_WHAT THE EXERCISE ASKS_. With pictures removed, print the listing exactly.

[Start of section]

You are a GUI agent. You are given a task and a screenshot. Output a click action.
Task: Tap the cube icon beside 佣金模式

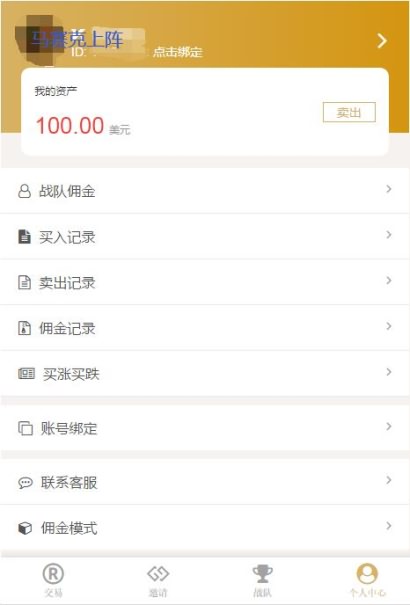click(25, 528)
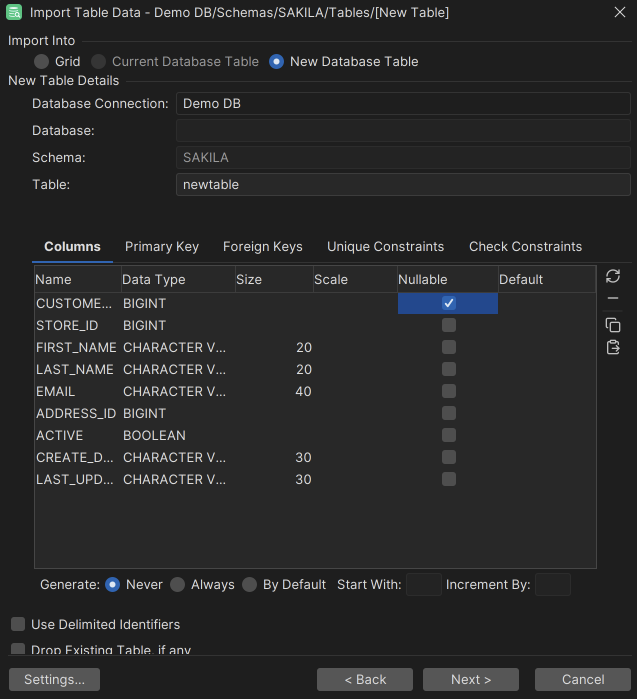Click the remove column minus icon
637x699 pixels.
613,299
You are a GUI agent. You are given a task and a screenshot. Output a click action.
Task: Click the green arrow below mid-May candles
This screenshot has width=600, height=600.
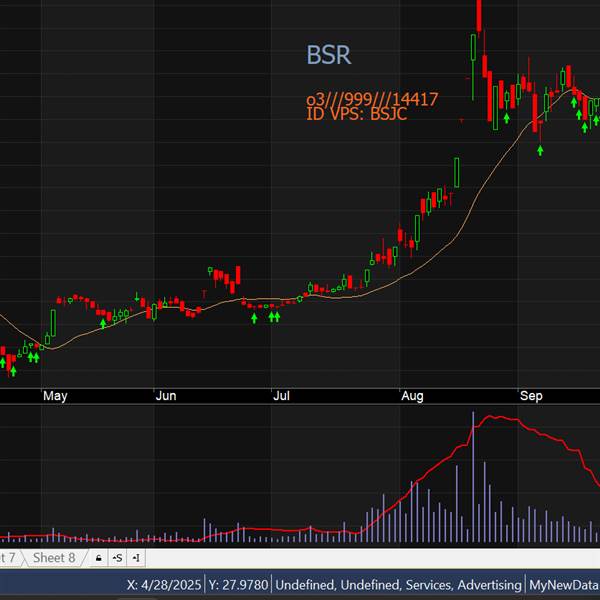coord(103,323)
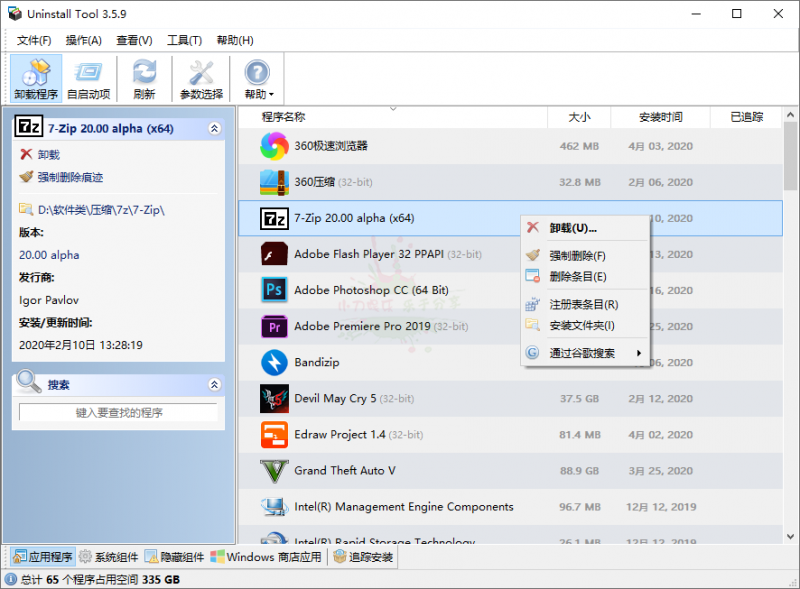Click the 7-Zip icon in the list

274,218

[End of section]

_ANSWER TO THE EXERCISE_.
You are a GUI agent. You are given a task and a screenshot. Output a click action.
Task: Tap the cube icon beside 佣金模式

click(25, 528)
Click the remove column minus icon
637x699 pixels.
613,299
You are a GUI agent. You are given a task and a screenshot. Output a click action.
Task: Click the green arrow below mid-May candles
This screenshot has width=600, height=600.
coord(103,323)
Click the 7-Zip icon in the list

274,218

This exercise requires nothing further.